Bauer and Shourd said they studied Arabic at Damascus University, taught English to Iraqi refugees, and used the country as a base for reporting around the region. (On her personal webpage, Shourd says, “In 2007, I moved to Damascus, Syria…” In an interview with the Pulitzer Center, however, she states, “In 2008, I moved to Damascus, Syria…”)
A confidential November 2008 cable by Maura Connelly, then the Charges D’Affaires for the US Embassy in Damascus, identified English teachers and visiting Fulbright scholars in Syria as important cogs in US “public diplomacy” efforts against the government of President Bashar al-Assad.
The US embassy’s “English Language Fellow (ELF) for 2008-2009 remains in country and is using her numerous contacts among Syrian English teachers to conduct training in Damascus and country-wide,” Connelly noted.
Bauer and Shourd’s teacher in Damascus, Majid Rafizadeh, happened to have been on a Fulbright scholarship at the time. A Syrian-Iranian academic, Rafidzadeh has since emerged as a fervent supporter of Iranian regime change who has supplied testimony to Congress advancing the interventionist goals of hardline neoconservatives.
Bauer later reflected “how, back in 2009, my Syrian friends would fantasize about being rid of the dictator and his secret police, but no one could have imagined that the Arab Spring would come two years later.”
Years after the so-called Arab Spring swept through the region like a hurricane, leaving unimaginable ruin in its wake, Bauer was still pumping out online attacks against prominent critics of US meddling.
By 2019, his attacks on opponents of the US-backed dirty war on Syria had grown so unhinged, his detractors began to taunt him with the refrain: “Take a hike.”
Bauer also took aim at former US Rep. Tulsi Gabbard for daring to criticize the US military occupation of northeastern Syria, insisting it was a noble anti-terrorist mission. In fact, Dana Stroul, a senior Biden Department of Defense official, has openly stated that the US military “owns” the “resource rich” region of Syria in order to exploit its wealth and starve Damascus into capitulating to the West’s agenda.
At the time, Bauer had recently returned from a visit to the US-occupied northeastern region of Syria for a series of field reports lamenting Washington’s refusal to remove Assad by force. Published in the May/June 2019 issue of Mother Jones, the series opened with a quote by a Kurdish border guard practically begging the US to plunder Syria’s natural wealth: “We have oil, so much oil. Let them stay and take the oil.”

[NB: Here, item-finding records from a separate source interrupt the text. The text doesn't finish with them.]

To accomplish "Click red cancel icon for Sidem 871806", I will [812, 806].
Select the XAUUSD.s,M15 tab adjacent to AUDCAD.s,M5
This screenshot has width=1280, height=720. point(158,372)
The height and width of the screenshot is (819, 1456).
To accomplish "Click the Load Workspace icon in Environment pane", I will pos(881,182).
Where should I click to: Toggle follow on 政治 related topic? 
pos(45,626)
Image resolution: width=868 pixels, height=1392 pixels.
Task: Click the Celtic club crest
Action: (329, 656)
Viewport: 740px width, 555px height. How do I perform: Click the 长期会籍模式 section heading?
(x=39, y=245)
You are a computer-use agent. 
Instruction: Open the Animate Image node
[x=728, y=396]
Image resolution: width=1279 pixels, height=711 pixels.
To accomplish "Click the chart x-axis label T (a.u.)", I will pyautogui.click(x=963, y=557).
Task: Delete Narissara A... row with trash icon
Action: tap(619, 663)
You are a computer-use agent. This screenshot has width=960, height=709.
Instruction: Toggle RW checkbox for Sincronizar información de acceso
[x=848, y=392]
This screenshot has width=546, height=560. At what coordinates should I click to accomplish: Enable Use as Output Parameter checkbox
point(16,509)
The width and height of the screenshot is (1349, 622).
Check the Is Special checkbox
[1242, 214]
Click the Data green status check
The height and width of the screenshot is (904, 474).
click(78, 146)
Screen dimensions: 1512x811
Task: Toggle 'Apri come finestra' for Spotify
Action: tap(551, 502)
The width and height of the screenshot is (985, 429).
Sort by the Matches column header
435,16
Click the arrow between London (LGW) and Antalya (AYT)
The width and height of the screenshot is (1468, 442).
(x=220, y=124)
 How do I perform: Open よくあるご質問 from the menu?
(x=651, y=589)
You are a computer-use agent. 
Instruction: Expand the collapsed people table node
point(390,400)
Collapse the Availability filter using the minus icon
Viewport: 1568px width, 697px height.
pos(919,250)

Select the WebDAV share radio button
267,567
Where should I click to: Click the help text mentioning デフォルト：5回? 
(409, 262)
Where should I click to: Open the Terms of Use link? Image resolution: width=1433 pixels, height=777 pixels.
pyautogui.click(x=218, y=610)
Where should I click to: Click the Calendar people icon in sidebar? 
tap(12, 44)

Careful readers may be wondering whether Bauer entered the country legally or not. In fact, Syria’s government denied Bauer’s visa, prompting him to “sneak in” through the border controlled by the US military and its Kurdish allies.
Since Bauer’s reports from US-occupied Syria in 2019, he has produced only one article: a profile of a rogue local US police force for The New Yorker. That was nearly two years ago.
With no known sources of income apart from his two published books and the one apparently on the way, Bauer is turning to the US government and the funds it seized from the Iranian people for a potentially massive payday.